Utwory Janis Joplin były kolejnym takim eksperymentem, nie uważam, że miałabym pozostać taka już na zawsze, jako ta co śpiewa Janis – nie. To jest kolejny etap, a który się otworzyłam.

Jak długo trwało kompletowanie tracklisty na Kozmic Blues?

Długo, ponad rok. Musiałam się z każdą piosenką niemalże przespać, brałam te utwory pod lupę. Słuchałam po kilka sekund i pauzowałam, analizowałem je zakochując się prawie w każdej frazie. Zrozumiałam, że Janis byłaby wspaniałą kompozytorką, zmieniała śpiewane przez siebie covery w obłędny sposób. Traktowałam je niemalże jako zupełnie nowe kompozycje, np. utwór „To Love Somebody” w oryginale jest po prostu dużo prostsza, a Janis zamieniła ją w msze. Każda z tych piosenek wymagała mega studium, z każdą mam zupełnie inną relację i przyjaźń.

Utwór „Tell Mama” nie jest z repertuaru Janis, zaśpiewała go podczas festiwalu. Wybrałaś go dlatego, że Janis uwielbiała Ette?

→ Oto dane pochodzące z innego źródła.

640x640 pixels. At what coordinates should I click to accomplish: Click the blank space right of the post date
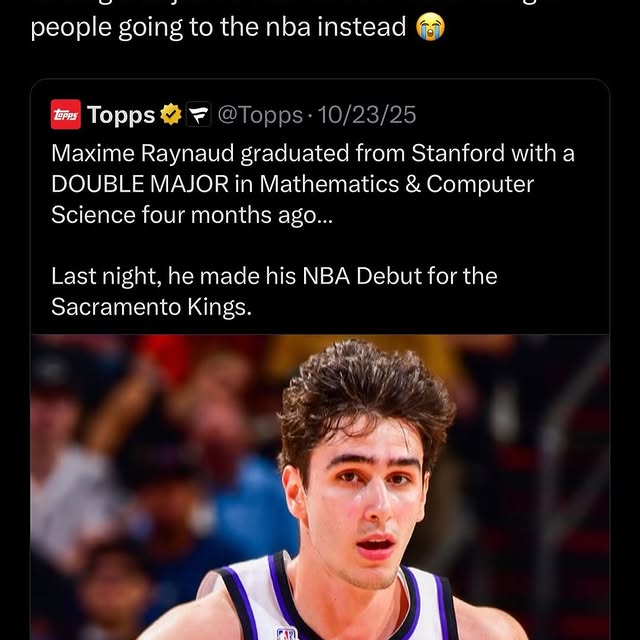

Trochę tak. Głównie chodziło o wniesienie ducha tamtych czasów. Do końca nie wiedziałam czy utwór znajdzie się na płycie bo wersja, którą wykonałam jest bardziej Etty niż Janis. Brałam to trochę jako ucieczkę, ponieważ utwór jest bardziej soulowy.

Na albumie znajduję się jeden autorski utwór – „Niebieski”, w jakich okolicznościach powstał?

To trochę długa historia. Jestem spokojniejszą osobą niż Janis, ten utwór jest zupełnie inny od tych, które można na albumie znaleźć. Kiedyś jak byłam mała myślałam, że jestem Buddystką. Nie rozumiałam wtedy pierwszej nauki Buddy, tj. życie jest to cierpienie. I taki jest tekst utworu, „gdzieś na serca dnie jest niebieski kolor” to jest właśnie ten blues, to cierpienie, z którego ukute są najpiękniejsze rzeczy. Jeśli się z tym pogodzisz, to ulepisz zajebistą rzecz, dzięki której poczujesz wolność.
Trochę poleciałam, ale jest to coś bliżej prawdy niż poprzednie moje płyty. Dziękuje Janis, że dostarczyła taki materiał, w którym można się zanurzyć i coś przeżyć, odkryć.

Szykujesz coś specjalnego na SuperPremiery?

Na pewno zwrócę uwagę na to, że dużo ludzi to obejrzy. Będzie nas dużo na scenie, bierzemy dęciaki i chcemy po prostu na grubo zagrać ten kawałek. I chcemy wygrać (śmiech)

Zostałaś nominowana również jako artysta Trendy, czujesz się Trendy?

Oczywiście, noszę ciuchy Nanooko (śmiech). Do tego sweter, który zrobiła dla siebie moja mama, aby zdać w nim egzamin na ASP, teraz cały czas ja w nim chodzę (śmiech). Uważam, że jestem bardzo trendy. Poza tym maluję same usta, bez rzęs – to też jest trendy (śmiech).

Dużą trasę z Kozmic już zagrałaś, wszyscy czekają na kontynuację. Kiedy można się jej spodziewać?

Niebawem podamy terminy koncertów, na pewno będzie ich sporo.